START Text segment

Commanders and leaders
- Carlos Delgado Chalbaud Marcos Pérez Jiménez Luis Felipe Llovera Páez: Rómulo Gallegos

= 1948 Venezuelan coup d'état =

Coup d'état

The 1948 Venezuelan coup d'état took place on 24 November 1948, when Carlos Delgado Chalbaud, Marcos Pérez Jiménez and Luis Felipe Llovera Páez overthrew the elected president, Rómulo Gallegos, who had been elected in the 1947 Venezuelan general election (generally believed to be the country's first honest election) and had taken office in February 1948. Chalbaud had been Gallegos' minister of defense. Jiménez took command of the country as its dictator.

Democracy would not be restored until the 1958 Venezuelan coup d'état overthrew Jiménez.

== Aftermath ==
The military coup was publicly justified as an institutional response by the Armed Forces to counter the perceived threats of political sectarianism and persistent agitation by factions accused of squandering opportunities to act in the nation's best interests.

END Text segment

### Problems and tasks
- A) From the passage on the 1948 Venezuelan coup, copy word for word the part starting with "The 1948 Venezuelan" and going on through "nation's best interests.".
- B) Answer these questions from the passage on the 1948 Venezuelan coup, one per line:
(i) On what date did the coup take place?
(ii) What post had Carlos Delgado Chalbaud held under Rómulo Gallegos?
(iii) What event finally restored democracy?
- C) Write what comes next in the passage on the 1948 Venezuelan coup, picking up right after its final sentence.

START Information provided

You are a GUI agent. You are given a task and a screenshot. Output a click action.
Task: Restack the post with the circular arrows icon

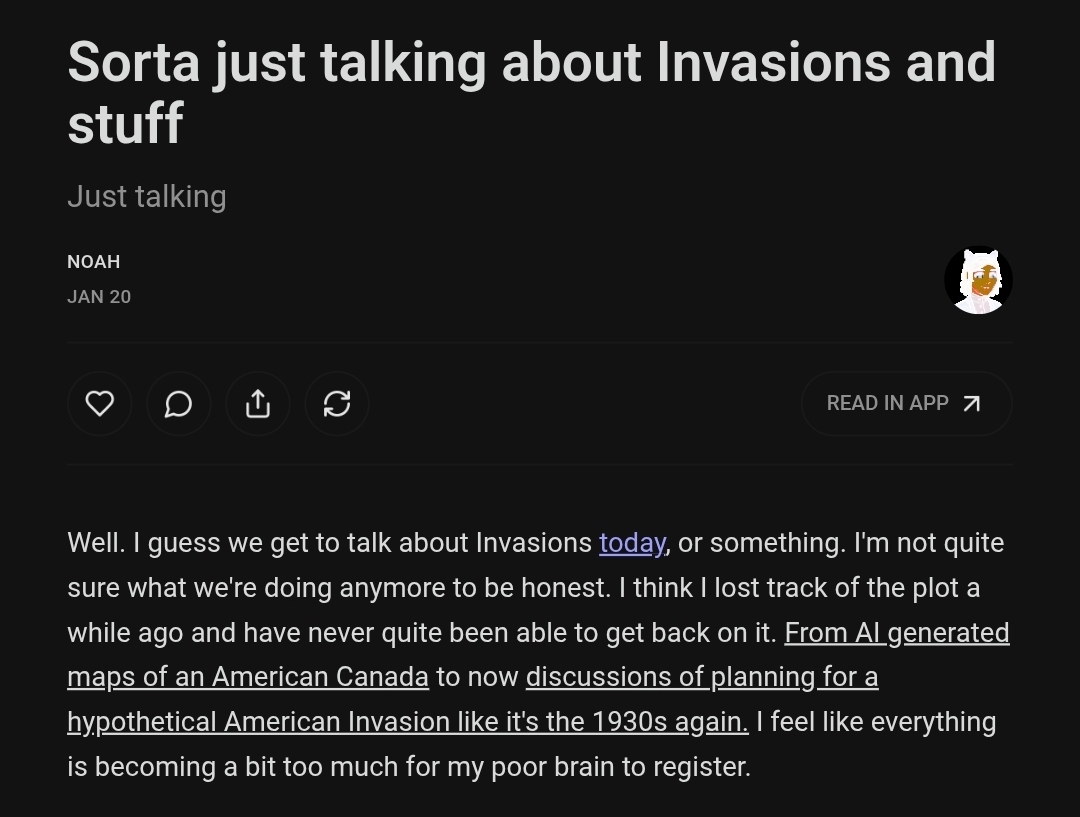point(337,403)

END Information provided

### Answers to the tasks
- A)
The 1948 Venezuelan coup d'état took place on 24 November 1948, when Carlos Delgado Chalbaud, Marcos Pérez Jiménez and Luis Felipe Llovera Páez overthrew the elected president, Rómulo Gallegos, who had been elected in the 1947 Venezuelan general election (generally believed to be the country's first honest election) and had taken office in February 1948. Chalbaud had been Gallegos' minister of defense. Jiménez took command of the country as its dictator.

Democracy would not be restored until the 1958 Venezuelan coup d'état overthrew Jiménez.

== Aftermath ==
The military coup was publicly justified as an institutional response by the Armed Forces to counter the perceived threats of political sectarianism and persistent agitation by factions accused of squandering opportunities to act in the nation's best interests.

- B)
(i) 24 November 1948
(ii) Minister of defense
(iii) The 1958 Venezuelan coup d'état, which overthrew Jiménez

- C)
Days after the coup, Carlos Delgado Chalbaud privately informed the U.S. Ambassador that "Gallegos had allowed himself to be controlled by (Rómulo) Betancourt" and that Democratic Action sought to "organize its own Armed Forces and impose a Marxist government, even at the risk of civil war".

Former President Gallegos, speaking from exile, declared:

"What does it mean that —as confirmed by sources I consider absolutely reliable— a military attaché from a foreign power's embassy was observed acting as an advisor or collaborator at one of Caracas' main military barracks during the armed insurrection...?"

These statements provoked discomfort at the U.S. Embassy in Venezuela and the White House, which delayed its recognition of the new de facto government longer than anticipated.